The task ▸ Only the lines from the one with "The image size" through the last line of the records below belong in your answer, reproduced exactly and with the pictures left out.

(Supplied data Opens)

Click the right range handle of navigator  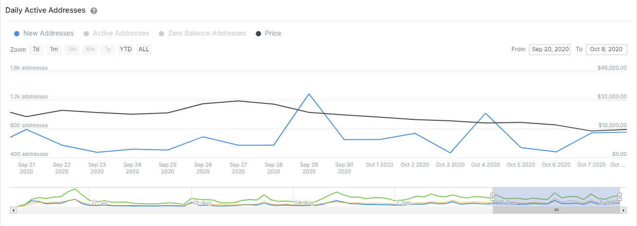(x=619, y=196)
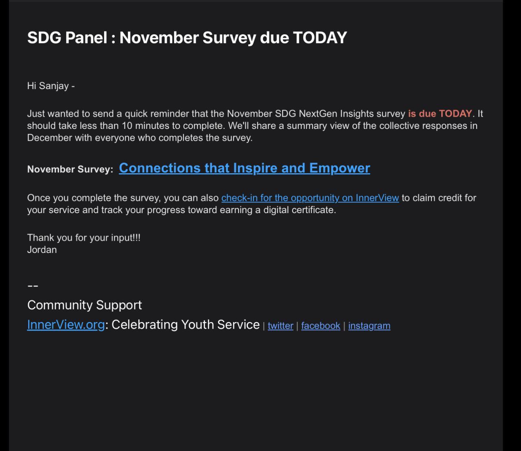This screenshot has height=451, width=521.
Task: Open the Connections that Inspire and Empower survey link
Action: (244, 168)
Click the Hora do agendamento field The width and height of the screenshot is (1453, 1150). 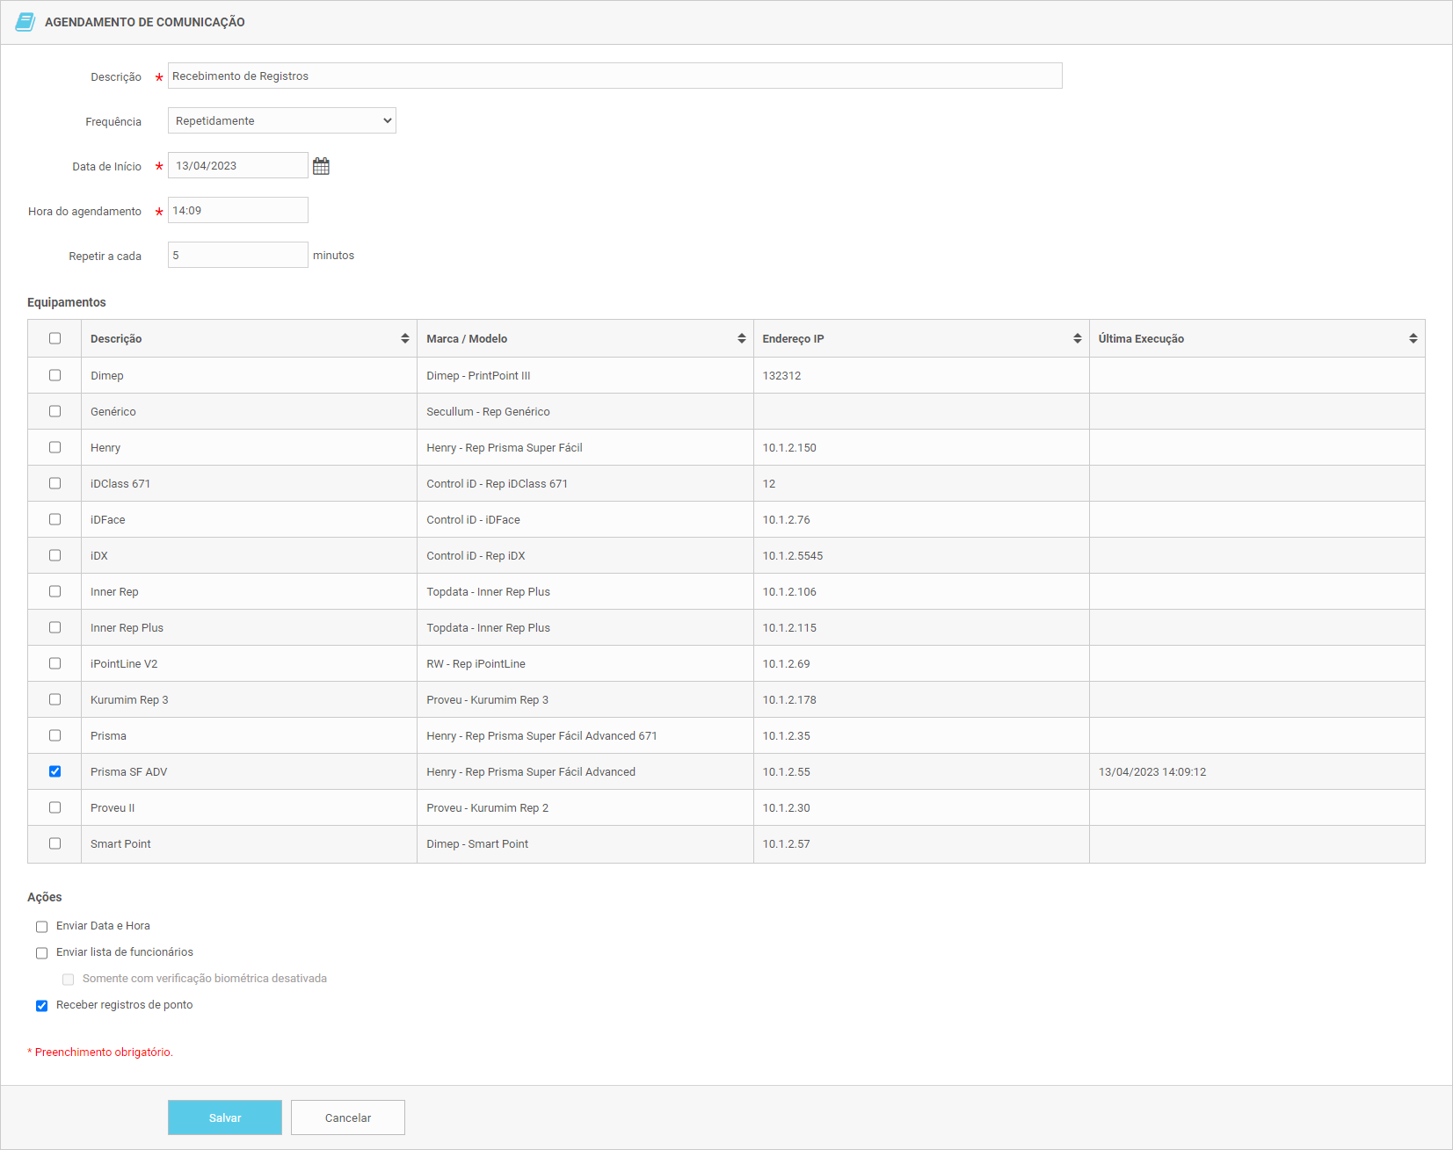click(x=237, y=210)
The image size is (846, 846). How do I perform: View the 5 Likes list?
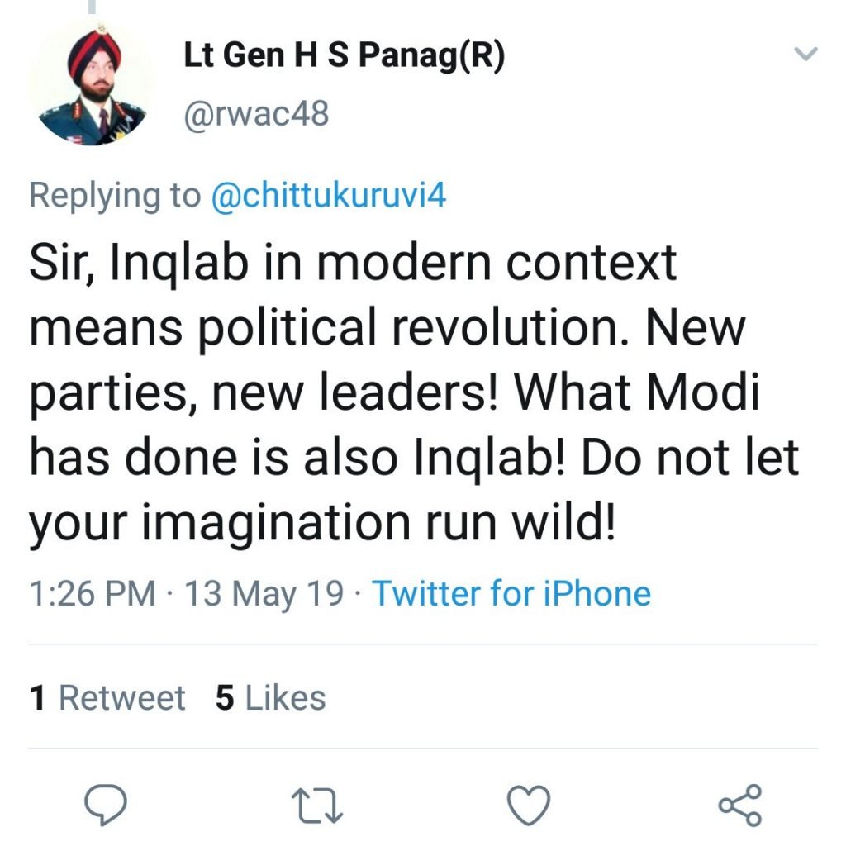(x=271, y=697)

(Supplied data Closes)

Answer below ▸
The image size is (846, 846). How do I perform: View the 5 Likes list?
(x=271, y=697)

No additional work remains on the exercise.